Spellbinding magic realism

bk09 Life of Pi by Yann Martel won the Man Booker Prize in 2002. It became a literary blockbuster success which soared on to bestseller lists after it was published in the United States in 2002 and sold more than 185,000 copies in hardcover. In paperback it sold nearly two million copies. It won the Man Booker Prize, Britain's most prestigious literary award, in November of that year. Bizarre and astonishing storytelling. At times you don't know whether to put down the book in absolute disgust or to go on reading, hoping to be rewarded with something more plausible. One has to suspend disbelief to be able to complete reading the book. Surreal, phantasmagoric, an affront to your intelligence – yet spellbinding. A difficult book to review or to explain, even to describe – but an experience quite out of the ordinary, nevertheless. Macabre, zany, hilarious. Made me retch and almost throw up – a number of times. Life of Pi is an implausible story of a 16 year-old boy Molitor Piscine Patel, who is shipwrecked in the middle of the Pacific Ocean on his family's migratory trip out of Pondicherry, India, to Toronto, Canada. Pi's father runs the Pondicherry Zoo with its menagerie of typical zoo inmates – where Pi and his brother are having a quite typical and enjoyable upbringing. Financial misfortunes lead to the closing down of the Zoo when Pi's father decides to give away the animals to various zoos around the globe and to migrate with his wife and two sons to Toronto, Canada. The story is a wonderful rollercoaster ride that can only be born of the mind of a hallucinatory writer. Philosophical, poignant, comic, uproariously hilarious at times – it keeps the reader's attention riveted. Magic realism in the narration of the improbable, hypothetical and fantastic story keeps the reader spellbound.
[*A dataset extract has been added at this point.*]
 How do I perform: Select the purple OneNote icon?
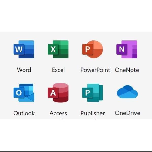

Seven years after publishing Life of Pi Yann Martel has sold a manuscript for his follow-up for around $3 million. Martel's third novel, as yet untitled, is to be published in the United States sometime next year. Like Life of Pi, the new book is an allegory — this time about the Holocaust — involving animals. It relates the story of an encounter between a famous writer and a taxidermist who is writing a play that features dialogue between a donkey and a monkey, both imprinted on a shirt. Hmmm. Now, does that sound interesting! Yawn.